Implementing security using ASP.NET entails the following aspects:

  • AUTHENTICATION
  • AUTHORIZATION
  • CONFIDENTIALITY
  • INTEGRITY

While with authorization, certain roles for specific jobs are defined and allotted, and confidentiality and integrity are ensured via encryption of the channel and implementation of digital signature respectively, authentication is what fortifies a user’s Identity and authenticity.

ASP.NET allows for four types of authentication:

  • Window authentication
  • Passport authentication
  • Custom authentication
  • Form authentication

But with the advancing cybercrime technology, these authentication techniques became inefficient in providing web application security, which is when Microsoft introduced a new authentication technique, ASP.NET Core Identity.

Why implement security with ASP.NET Core Identity?

  • It supports any type of external login provider to authenticate the user details, be it Facebook, Google, etc.
  • It allows the implementation of custom password hashing in an IPasswordHasher interface by using UserManager APIs.
  • It provides separate storage for identity information and code for security implementation.

Let’s break down implementing role-based security and user authentication through ASP.NET Core identity.

  • Create a new ASP.NET Core project using the Empty project template:
    With Visual Studio’s latest version, create an ASP.NET Core web application by selecting empty project template
  • Add the required NuGet packages:
    NuGet packages are essential for ASP.NET Core Identity, ASP.NET Core, and Entity Framework Core. Empty project templates do not have a NuGet Package, which you will have to add and modify in the dependencies and tool section in the Project.json file.
  • Create Identity DbContext, user and role classes:
    An Identity DbContext helps communicate with the local SQL server database, for which it needs the type of user and roles it is dealing with.
    Additional characteristics such as full name and birthdate can be added in MyIdentity User class. Once the user and role classes are ready, create IdentityDbContext Class.
  • Configure application startup:
    Modify Configure() methods and ConfigureService() in the Startup.cs file
    Create view models required by the application. This will load the AppSettings.json file comprising of a database connection string wherein the user accounts, and other details are stored.

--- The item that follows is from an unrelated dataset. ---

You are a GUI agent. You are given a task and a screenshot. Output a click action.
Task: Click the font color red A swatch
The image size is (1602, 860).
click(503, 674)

The ConfigureServices() method will calls the AddDbContext() method to add My IdentityDbContext to the services collection and the Configure() method will call the UserIdentity() method to add ASP.NET Core Identity to the requested pipeline.
  • Create RegisterView and LoginView model:
    These two view models will keep the data entered by the user upon registration and login and would be further used by the Account Controller to perform registration, login, and log out.
  • Create AccountController:
    By using the functionality of the ASP.NET Core Identity, Account Controller is responsible for creating a user account and signing them in/out of the application. This is categorized into five action, 2 Register() actions, two Login() actions and one Logout() action, implemented as GET and POST.

Create Register and Login views:

  • Create HomeController:
    The HomeController comprises of one secured action which structures a welcome message based on current user’s name and role.
  • Create an Index view:
    The purpose of the index view is to display the message and output the role Message properties.
  • Create database tables using .NET EF Core migrations commands:
    Open a command prompt and in it a project root folder, issue a .NET Ef migration command to create a database table wherein ASP.NET Core Identity will store the user’s account and information.

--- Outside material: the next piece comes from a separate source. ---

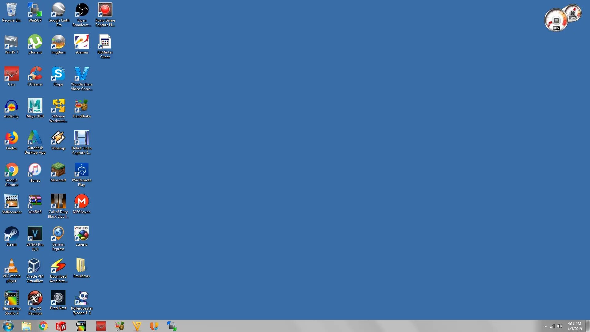Click the Windows Start button
590x332 pixels.
[x=7, y=326]
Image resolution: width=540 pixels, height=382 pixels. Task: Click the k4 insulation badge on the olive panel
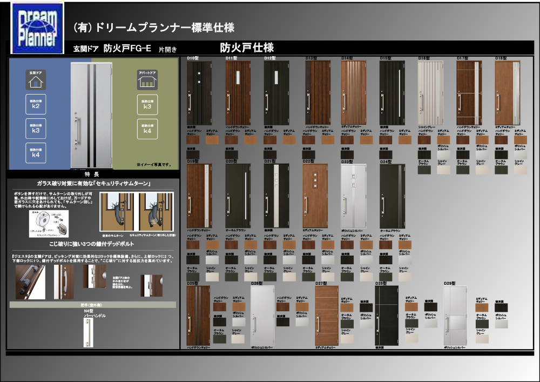coord(147,129)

Web application security should not be taken lightly. Minor negligence on the part of the developer, designer, or the system administrator can give, cybercriminals, easy access to all your sensitive information, weakening your organization’s financial and ethical status in the market. This is why implementing security through the latest and coherent solution available such as ASP.NET Core Identity is critical for a business be it big or small.